Subretinal fibrosis and geographic atrophy are challenging clinical situations. Type IV collagen synthesis is increased under high-glucose conditions in bovine pericytes. SGLT2 inhibitors may inhibit mesangial expansion in the glomerulus and microvessel occlusion in the retina (22). Thus, the collagen synthesis modulation could be a positive impact on MD disease prevention.

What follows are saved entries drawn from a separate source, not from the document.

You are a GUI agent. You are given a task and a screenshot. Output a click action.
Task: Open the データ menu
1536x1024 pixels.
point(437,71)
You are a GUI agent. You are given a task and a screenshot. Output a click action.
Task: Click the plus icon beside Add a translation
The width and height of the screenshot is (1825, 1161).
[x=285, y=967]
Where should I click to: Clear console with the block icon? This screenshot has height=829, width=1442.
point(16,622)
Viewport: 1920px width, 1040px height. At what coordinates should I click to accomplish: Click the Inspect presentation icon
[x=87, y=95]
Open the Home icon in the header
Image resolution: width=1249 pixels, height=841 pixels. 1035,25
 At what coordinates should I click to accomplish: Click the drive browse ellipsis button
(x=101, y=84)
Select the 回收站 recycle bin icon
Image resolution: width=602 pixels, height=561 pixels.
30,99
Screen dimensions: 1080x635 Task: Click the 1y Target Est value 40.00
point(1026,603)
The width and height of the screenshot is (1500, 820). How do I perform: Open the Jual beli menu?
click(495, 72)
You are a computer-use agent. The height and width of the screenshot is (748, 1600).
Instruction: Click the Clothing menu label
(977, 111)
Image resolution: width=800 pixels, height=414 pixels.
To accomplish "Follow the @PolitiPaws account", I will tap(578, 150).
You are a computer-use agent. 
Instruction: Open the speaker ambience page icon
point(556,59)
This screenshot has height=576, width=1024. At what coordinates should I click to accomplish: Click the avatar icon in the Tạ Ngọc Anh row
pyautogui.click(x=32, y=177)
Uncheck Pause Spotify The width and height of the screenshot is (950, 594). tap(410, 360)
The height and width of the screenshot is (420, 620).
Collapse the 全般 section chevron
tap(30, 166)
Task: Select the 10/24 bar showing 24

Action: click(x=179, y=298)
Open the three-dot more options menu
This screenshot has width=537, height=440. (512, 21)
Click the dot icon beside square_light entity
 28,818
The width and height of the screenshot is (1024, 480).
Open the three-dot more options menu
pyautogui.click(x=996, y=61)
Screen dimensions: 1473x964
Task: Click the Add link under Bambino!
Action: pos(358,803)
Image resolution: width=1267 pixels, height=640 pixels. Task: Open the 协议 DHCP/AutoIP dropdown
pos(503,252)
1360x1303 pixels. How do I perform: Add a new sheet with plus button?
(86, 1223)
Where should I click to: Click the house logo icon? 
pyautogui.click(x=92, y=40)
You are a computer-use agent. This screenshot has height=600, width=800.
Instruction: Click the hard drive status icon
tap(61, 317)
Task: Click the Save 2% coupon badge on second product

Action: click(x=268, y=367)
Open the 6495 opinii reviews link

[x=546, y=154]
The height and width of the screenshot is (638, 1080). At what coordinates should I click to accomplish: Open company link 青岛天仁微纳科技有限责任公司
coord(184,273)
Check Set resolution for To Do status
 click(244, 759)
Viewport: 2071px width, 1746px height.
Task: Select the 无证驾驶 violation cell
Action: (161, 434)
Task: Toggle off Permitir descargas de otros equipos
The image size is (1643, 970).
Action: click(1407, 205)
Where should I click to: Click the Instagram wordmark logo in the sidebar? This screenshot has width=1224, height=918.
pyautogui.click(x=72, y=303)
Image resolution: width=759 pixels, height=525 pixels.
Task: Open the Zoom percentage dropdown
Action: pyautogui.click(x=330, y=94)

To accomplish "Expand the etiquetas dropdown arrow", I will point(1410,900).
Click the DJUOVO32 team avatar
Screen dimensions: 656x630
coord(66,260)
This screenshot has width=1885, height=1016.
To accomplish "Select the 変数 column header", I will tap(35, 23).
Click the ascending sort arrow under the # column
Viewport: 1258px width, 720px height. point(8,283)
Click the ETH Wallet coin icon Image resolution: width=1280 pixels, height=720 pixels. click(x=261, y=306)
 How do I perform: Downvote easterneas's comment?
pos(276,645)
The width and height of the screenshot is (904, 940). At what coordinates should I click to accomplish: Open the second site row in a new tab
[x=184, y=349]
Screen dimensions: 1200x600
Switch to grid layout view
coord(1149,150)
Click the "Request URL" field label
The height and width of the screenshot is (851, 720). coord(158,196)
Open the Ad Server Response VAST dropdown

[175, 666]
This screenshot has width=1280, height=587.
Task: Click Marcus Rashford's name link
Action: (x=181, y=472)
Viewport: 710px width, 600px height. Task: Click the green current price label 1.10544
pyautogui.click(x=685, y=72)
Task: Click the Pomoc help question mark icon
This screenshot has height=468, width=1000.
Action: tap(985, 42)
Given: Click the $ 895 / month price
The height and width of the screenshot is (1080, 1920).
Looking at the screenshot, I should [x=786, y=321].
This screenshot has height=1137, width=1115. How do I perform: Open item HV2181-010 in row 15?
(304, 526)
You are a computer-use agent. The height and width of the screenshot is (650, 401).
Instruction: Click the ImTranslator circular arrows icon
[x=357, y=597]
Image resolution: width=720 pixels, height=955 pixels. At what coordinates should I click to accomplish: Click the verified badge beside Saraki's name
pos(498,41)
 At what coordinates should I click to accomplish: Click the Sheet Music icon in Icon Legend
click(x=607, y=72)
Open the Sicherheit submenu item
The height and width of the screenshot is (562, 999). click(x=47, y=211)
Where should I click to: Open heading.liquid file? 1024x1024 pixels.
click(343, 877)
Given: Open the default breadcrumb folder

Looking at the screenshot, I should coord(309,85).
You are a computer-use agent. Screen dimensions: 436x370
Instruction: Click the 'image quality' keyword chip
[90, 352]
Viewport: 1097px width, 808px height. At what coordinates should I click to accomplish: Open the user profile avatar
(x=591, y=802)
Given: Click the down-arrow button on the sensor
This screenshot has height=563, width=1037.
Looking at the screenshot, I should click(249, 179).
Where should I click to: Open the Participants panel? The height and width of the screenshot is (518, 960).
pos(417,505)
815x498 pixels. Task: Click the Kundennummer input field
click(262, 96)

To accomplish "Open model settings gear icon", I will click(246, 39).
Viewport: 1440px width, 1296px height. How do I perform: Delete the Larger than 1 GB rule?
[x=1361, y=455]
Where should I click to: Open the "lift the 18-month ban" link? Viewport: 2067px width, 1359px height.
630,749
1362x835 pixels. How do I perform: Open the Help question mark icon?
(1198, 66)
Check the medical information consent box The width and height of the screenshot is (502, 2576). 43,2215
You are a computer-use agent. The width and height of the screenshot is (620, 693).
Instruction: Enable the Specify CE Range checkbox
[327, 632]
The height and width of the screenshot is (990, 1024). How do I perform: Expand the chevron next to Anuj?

The study has several strengths, such as the use of a large database, adjustment of potential confounders, and multivariate Cox proportional hazards models. However, the study has some limitations: It is a retrospective cohort study that could not determine the causal relationship between SGLT2 inhibitors and MD. Moreover, the study was conducted in Taiwan; therefore, the results may not be generalizable to other populations. Finally, the Image evaluation and results of hematology test are not available from NHIRD. However, all the patients who need anti-VEFG drugs to treat macular degeneration disease will turn in optical coherence tomography (OCT) image for audited. Similarly, all the patients who need anti-VEFG drugs to treating diabetic macular edema will turn in HbA1C data for audited. The data of HbA1C for first diagnosis should below 10%. Overall, the study suggests that SGLT2 inhibitors may have a protective effect on MD in patients with diabetes.

In conclusion, we found that SGLT2is has a stronger protective effect against MD in patients with diabetes than diuretics. SGLT2is may have benefits beyond glycemic control in patients with DR. Compared with other anti-diabetic drugs, SGLT2 inhibitors show strong ability of anti-inflammatory and antioxidant effects by regulating adenosine diphosphate/adenosine triphosphate (ATP) and AMP/ATP pathway. SGLT2 inhibitor may have a better chance to propone macular degeneration disease process and lead to the protecting effect. However, additional clinical and experimental studies are required.